** Exercise inputs **
|---|

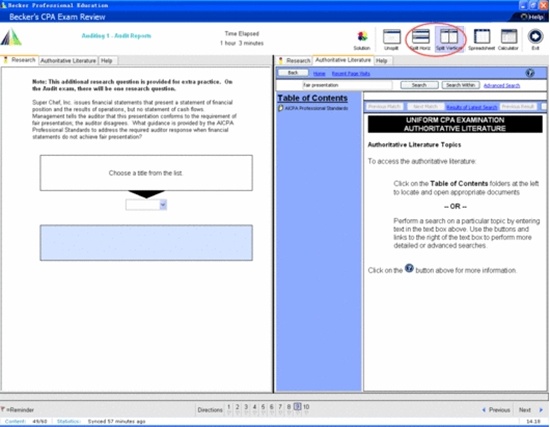The image size is (550, 427).
Task: Click the Search Within button
Action: (461, 85)
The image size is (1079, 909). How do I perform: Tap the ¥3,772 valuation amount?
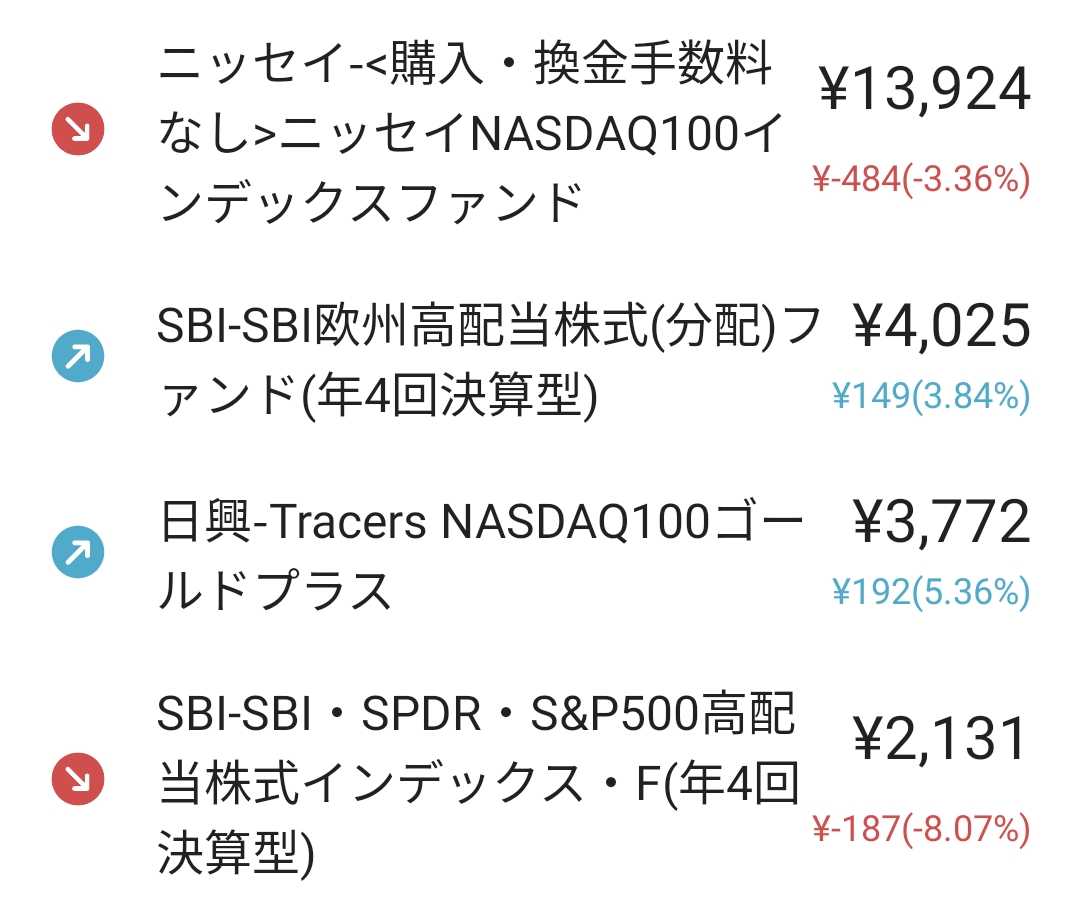[941, 521]
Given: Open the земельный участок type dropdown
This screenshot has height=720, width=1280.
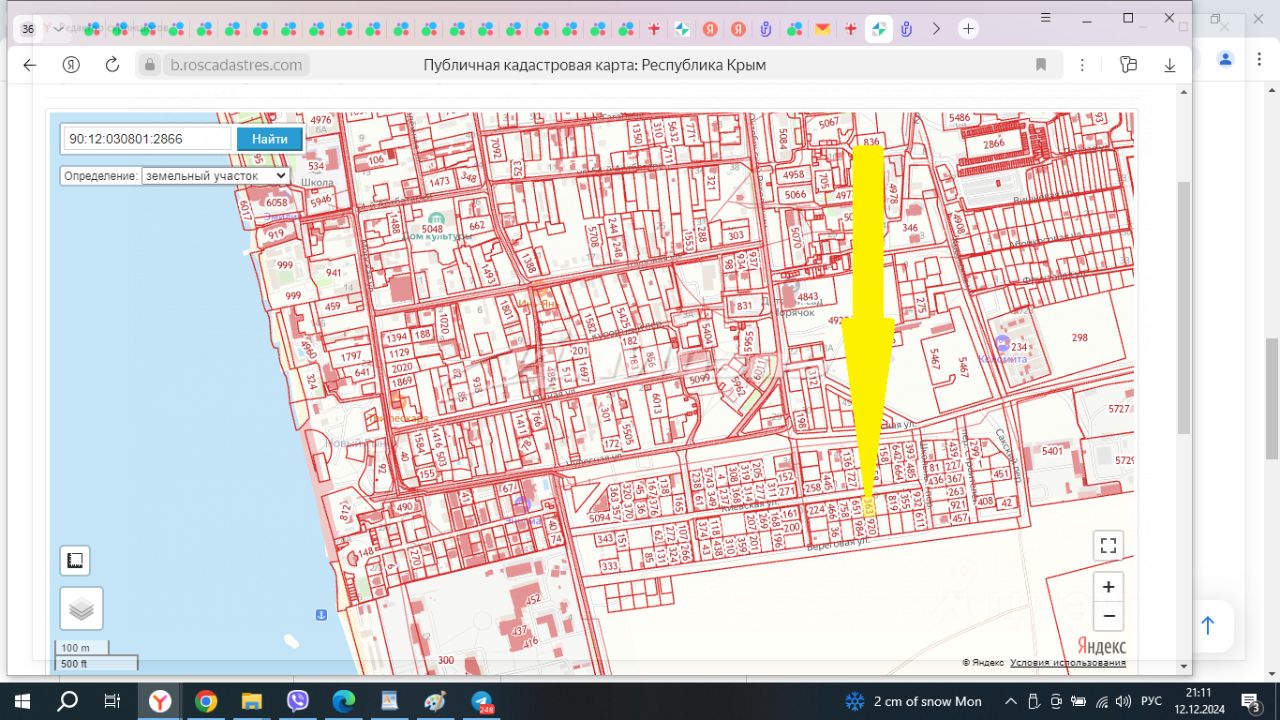Looking at the screenshot, I should 215,176.
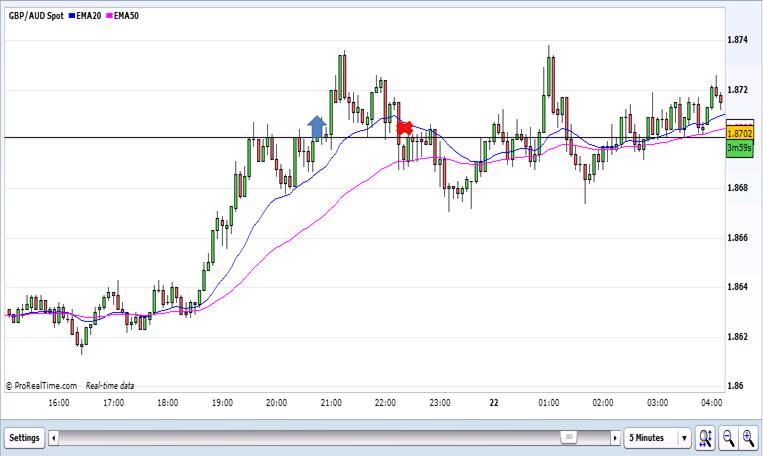This screenshot has width=763, height=456.
Task: Open the 5 Minutes timeframe dropdown
Action: click(x=650, y=438)
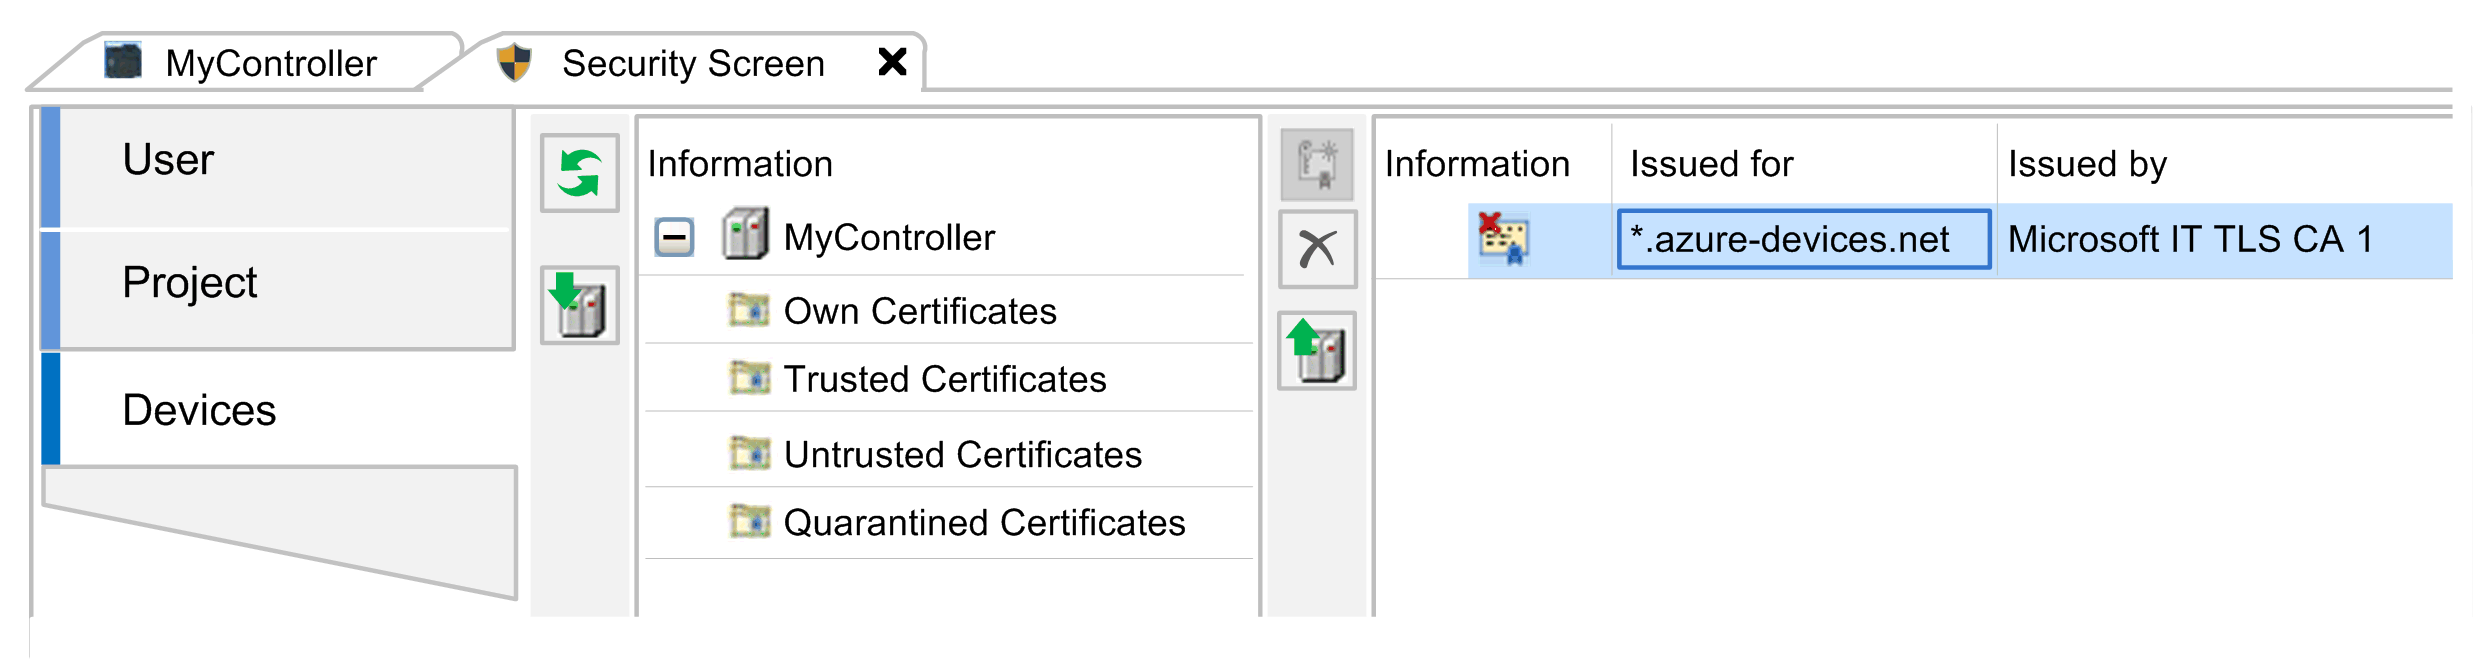Click the Issued by column header

2087,164
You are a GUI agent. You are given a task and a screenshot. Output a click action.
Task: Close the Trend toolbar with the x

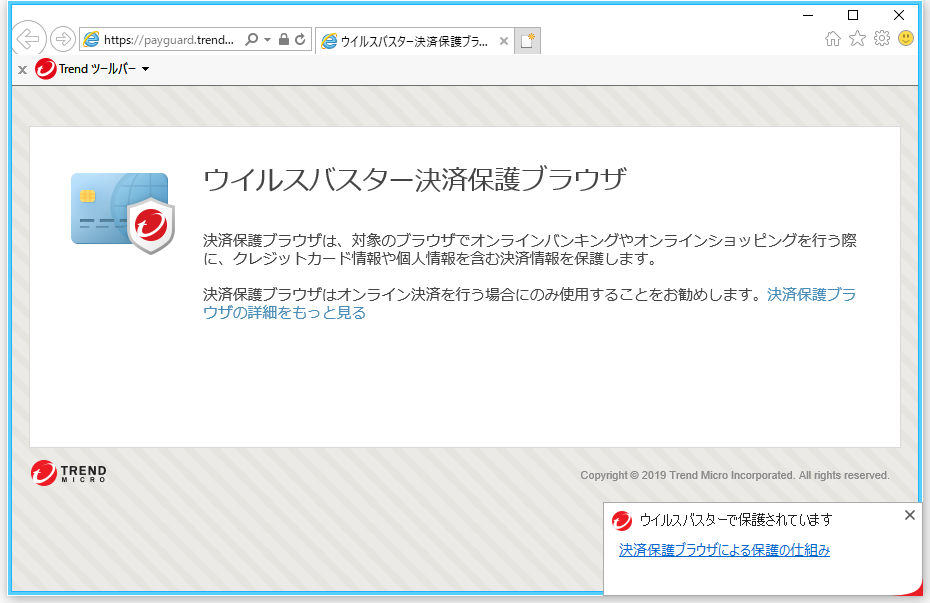(x=22, y=70)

|---|

** Problem requirements **
All lines from the one bearing "This screenshot has height=720, width=1280." through the last line of the records, and only those, should be duplicated exactly; no picture belongs in the copy.

** Solution to this task **
This screenshot has height=720, width=1280.
Looking at the screenshot, I should 215,176.
This screenshot has width=763, height=456.
Task: Open the 5 Minutes timeframe dropdown
Action: click(x=650, y=438)
Click the Issued by column header

2087,164
You are a GUI agent. You are given a task and a screenshot. Output a click action.
Task: Close the Trend toolbar with the x

(x=22, y=70)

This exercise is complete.